• EXERCISE BRIEF: Repeat only the lines from the one containing "Task: Click the Back navigation arrow" to the final line below, exactly as they read, and leave every picture out.

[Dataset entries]

_ _ _ _ _

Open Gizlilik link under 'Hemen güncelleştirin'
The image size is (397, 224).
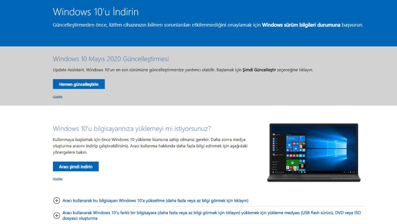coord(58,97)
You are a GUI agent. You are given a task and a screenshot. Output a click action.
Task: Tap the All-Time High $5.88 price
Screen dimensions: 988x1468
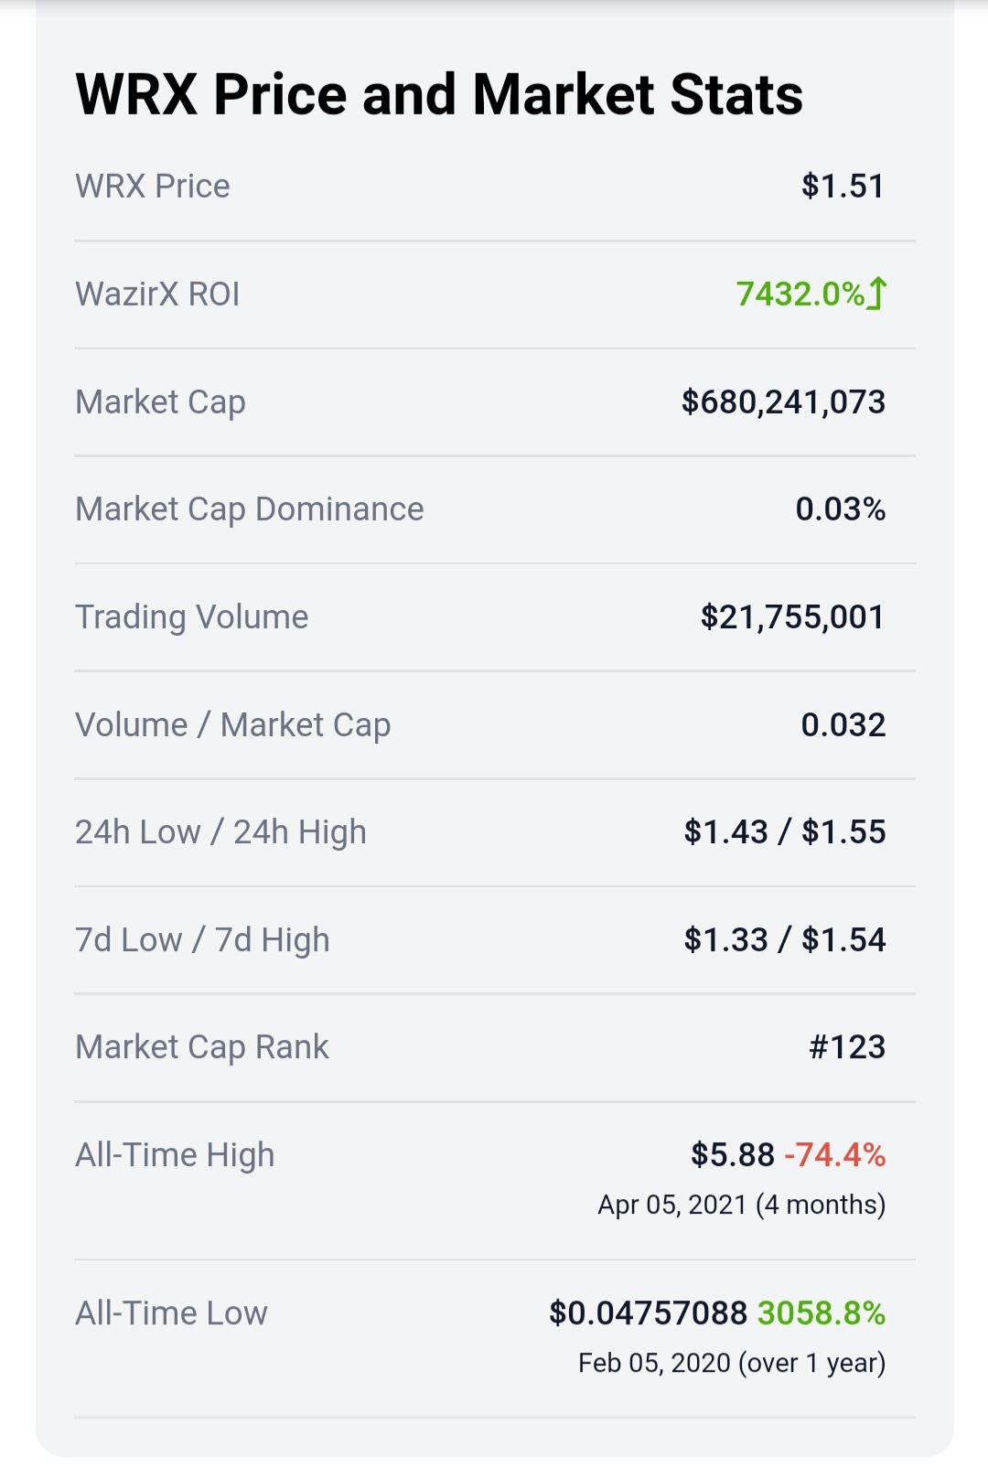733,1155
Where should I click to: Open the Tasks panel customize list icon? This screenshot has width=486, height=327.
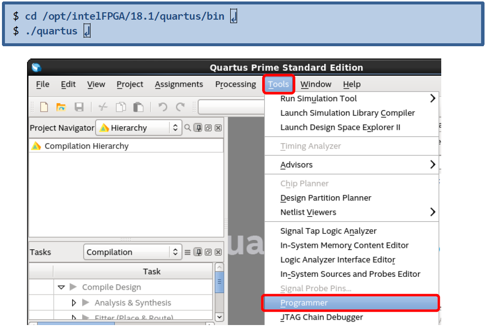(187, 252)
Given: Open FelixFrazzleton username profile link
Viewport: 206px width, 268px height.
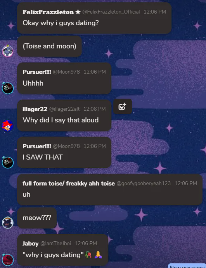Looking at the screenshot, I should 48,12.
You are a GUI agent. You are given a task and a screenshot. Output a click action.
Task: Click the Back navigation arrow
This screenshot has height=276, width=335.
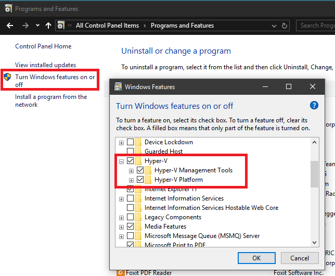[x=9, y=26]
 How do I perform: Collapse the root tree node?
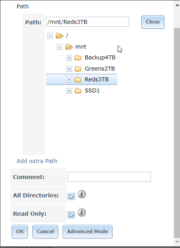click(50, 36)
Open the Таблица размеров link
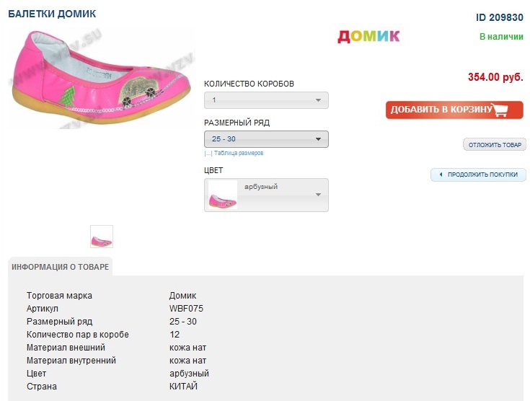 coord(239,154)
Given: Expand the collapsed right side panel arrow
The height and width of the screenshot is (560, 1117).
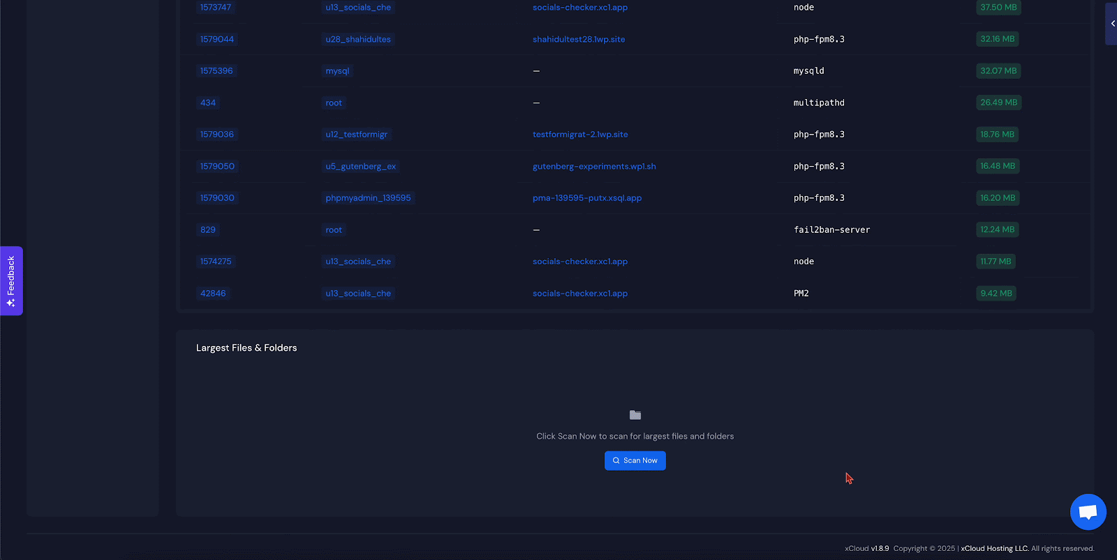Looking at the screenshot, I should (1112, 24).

_ _ _ _ _

• SOLUTION FOR THIS TASK:
Task: Click the Back navigation arrow
This screenshot has height=276, width=335.
[x=9, y=26]
 How do I perform: Collapse the root tree node?
click(50, 36)
Open the Таблица размеров link
 coord(239,154)
Given: Expand the collapsed right side panel arrow
The height and width of the screenshot is (560, 1117).
Looking at the screenshot, I should (1112, 24).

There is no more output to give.